Exercise
An exact transcription of all the entries below is required.
>>>>>
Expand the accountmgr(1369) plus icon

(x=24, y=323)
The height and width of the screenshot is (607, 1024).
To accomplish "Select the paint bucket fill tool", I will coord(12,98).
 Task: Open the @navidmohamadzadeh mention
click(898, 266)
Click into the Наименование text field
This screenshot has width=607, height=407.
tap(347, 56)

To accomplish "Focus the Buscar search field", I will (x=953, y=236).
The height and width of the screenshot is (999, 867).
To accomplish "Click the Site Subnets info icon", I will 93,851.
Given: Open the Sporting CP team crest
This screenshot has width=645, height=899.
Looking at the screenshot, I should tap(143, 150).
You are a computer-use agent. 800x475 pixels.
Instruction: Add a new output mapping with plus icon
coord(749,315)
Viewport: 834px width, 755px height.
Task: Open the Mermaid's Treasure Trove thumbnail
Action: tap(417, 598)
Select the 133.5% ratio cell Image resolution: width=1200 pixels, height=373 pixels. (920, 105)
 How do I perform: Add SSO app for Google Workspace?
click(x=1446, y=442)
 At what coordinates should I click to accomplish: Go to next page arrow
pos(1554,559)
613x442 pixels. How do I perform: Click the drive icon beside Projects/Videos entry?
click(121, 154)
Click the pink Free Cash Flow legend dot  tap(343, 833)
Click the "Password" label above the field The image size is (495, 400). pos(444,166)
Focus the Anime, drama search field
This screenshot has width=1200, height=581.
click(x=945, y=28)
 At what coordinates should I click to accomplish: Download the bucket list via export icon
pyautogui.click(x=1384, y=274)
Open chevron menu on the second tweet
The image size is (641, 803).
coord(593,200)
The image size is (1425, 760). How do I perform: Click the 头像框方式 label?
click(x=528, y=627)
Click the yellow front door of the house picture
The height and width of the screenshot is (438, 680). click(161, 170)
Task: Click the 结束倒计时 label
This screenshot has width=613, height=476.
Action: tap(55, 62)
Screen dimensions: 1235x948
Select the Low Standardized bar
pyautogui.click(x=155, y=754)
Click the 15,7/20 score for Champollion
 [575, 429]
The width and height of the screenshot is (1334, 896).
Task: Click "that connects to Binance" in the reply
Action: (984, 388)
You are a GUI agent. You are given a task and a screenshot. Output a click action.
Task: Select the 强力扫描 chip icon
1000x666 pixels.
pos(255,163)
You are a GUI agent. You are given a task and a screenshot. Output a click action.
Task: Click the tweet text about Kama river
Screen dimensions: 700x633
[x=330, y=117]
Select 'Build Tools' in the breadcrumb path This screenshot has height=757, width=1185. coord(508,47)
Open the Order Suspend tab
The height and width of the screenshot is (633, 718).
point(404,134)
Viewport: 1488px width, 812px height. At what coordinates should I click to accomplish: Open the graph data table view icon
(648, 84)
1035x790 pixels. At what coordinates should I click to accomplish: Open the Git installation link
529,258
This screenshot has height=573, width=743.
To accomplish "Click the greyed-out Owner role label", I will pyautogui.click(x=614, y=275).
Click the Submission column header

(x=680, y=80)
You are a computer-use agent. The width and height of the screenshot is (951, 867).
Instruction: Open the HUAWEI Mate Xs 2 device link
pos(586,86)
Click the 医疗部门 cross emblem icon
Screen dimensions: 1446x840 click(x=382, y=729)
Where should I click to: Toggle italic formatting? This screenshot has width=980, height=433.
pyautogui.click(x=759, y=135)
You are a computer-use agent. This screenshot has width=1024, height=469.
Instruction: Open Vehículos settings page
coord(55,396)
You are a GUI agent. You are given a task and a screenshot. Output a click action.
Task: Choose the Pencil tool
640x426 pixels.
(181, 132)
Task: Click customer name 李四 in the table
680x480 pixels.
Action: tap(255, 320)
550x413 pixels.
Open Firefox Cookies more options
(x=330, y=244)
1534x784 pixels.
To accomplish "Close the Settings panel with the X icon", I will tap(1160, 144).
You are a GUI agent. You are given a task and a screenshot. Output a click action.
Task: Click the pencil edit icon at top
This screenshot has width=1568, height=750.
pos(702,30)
<<<<<
Answer to this problem
Expand the accountmgr(1369) plus icon

(x=24, y=323)
The height and width of the screenshot is (607, 1024).
To accomplish "Select the paint bucket fill tool", I will coord(12,98).
 Task: Open the @navidmohamadzadeh mention
click(898, 266)
Click into the Наименование text field
This screenshot has width=607, height=407.
tap(347, 56)

To accomplish "Focus the Buscar search field", I will (x=953, y=236).
The height and width of the screenshot is (999, 867).
To accomplish "Click the Site Subnets info icon", I will 93,851.
Given: Open the Sporting CP team crest
This screenshot has width=645, height=899.
Looking at the screenshot, I should tap(143, 150).
You are a computer-use agent. 800x475 pixels.
Instruction: Add a new output mapping with plus icon
coord(749,315)
Viewport: 834px width, 755px height.
Task: Open the Mermaid's Treasure Trove thumbnail
Action: tap(417, 598)
Select the 133.5% ratio cell Image resolution: width=1200 pixels, height=373 pixels. (920, 105)
 How do I perform: Add SSO app for Google Workspace?
click(x=1446, y=442)
 At what coordinates should I click to accomplish: Go to next page arrow
pos(1554,559)
613x442 pixels. How do I perform: Click the drive icon beside Projects/Videos entry?
click(121, 154)
Click the pink Free Cash Flow legend dot  tap(343, 833)
Click the "Password" label above the field The image size is (495, 400). pos(444,166)
Focus the Anime, drama search field
This screenshot has width=1200, height=581.
click(x=945, y=28)
 At what coordinates should I click to accomplish: Download the bucket list via export icon
pyautogui.click(x=1384, y=274)
Open chevron menu on the second tweet
The image size is (641, 803).
coord(593,200)
The image size is (1425, 760). How do I perform: Click the 头像框方式 label?
click(x=528, y=627)
Click the yellow front door of the house picture
The height and width of the screenshot is (438, 680). click(161, 170)
Task: Click the 结束倒计时 label
This screenshot has width=613, height=476.
Action: tap(55, 62)
Screen dimensions: 1235x948
Select the Low Standardized bar
pyautogui.click(x=155, y=754)
Click the 15,7/20 score for Champollion
 [575, 429]
The width and height of the screenshot is (1334, 896).
Task: Click "that connects to Binance" in the reply
Action: (984, 388)
You are a GUI agent. You are given a task and a screenshot. Output a click action.
Task: Select the 强力扫描 chip icon
1000x666 pixels.
pos(255,163)
You are a GUI agent. You are given a task and a screenshot. Output a click action.
Task: Click the tweet text about Kama river
Screen dimensions: 700x633
[x=330, y=117]
Select 'Build Tools' in the breadcrumb path This screenshot has height=757, width=1185. coord(508,47)
Open the Order Suspend tab
The height and width of the screenshot is (633, 718).
point(404,134)
Viewport: 1488px width, 812px height. At what coordinates should I click to accomplish: Open the graph data table view icon
(648, 84)
1035x790 pixels. At what coordinates should I click to accomplish: Open the Git installation link
529,258
This screenshot has height=573, width=743.
To accomplish "Click the greyed-out Owner role label", I will pyautogui.click(x=614, y=275).
Click the Submission column header

(x=680, y=80)
You are a computer-use agent. The width and height of the screenshot is (951, 867).
Instruction: Open the HUAWEI Mate Xs 2 device link
pos(586,86)
Click the 医疗部门 cross emblem icon
Screen dimensions: 1446x840 click(x=382, y=729)
Where should I click to: Toggle italic formatting? This screenshot has width=980, height=433.
pyautogui.click(x=759, y=135)
You are a computer-use agent. This screenshot has width=1024, height=469.
Instruction: Open Vehículos settings page
coord(55,396)
You are a GUI agent. You are given a task and a screenshot. Output a click action.
Task: Choose the Pencil tool
640x426 pixels.
(181, 132)
Task: Click customer name 李四 in the table
680x480 pixels.
Action: tap(255, 320)
550x413 pixels.
Open Firefox Cookies more options
(x=330, y=244)
1534x784 pixels.
To accomplish "Close the Settings panel with the X icon", I will tap(1160, 144).
You are a GUI agent. You are given a task and a screenshot. Output a click action.
Task: Click the pencil edit icon at top
This screenshot has width=1568, height=750.
pos(702,30)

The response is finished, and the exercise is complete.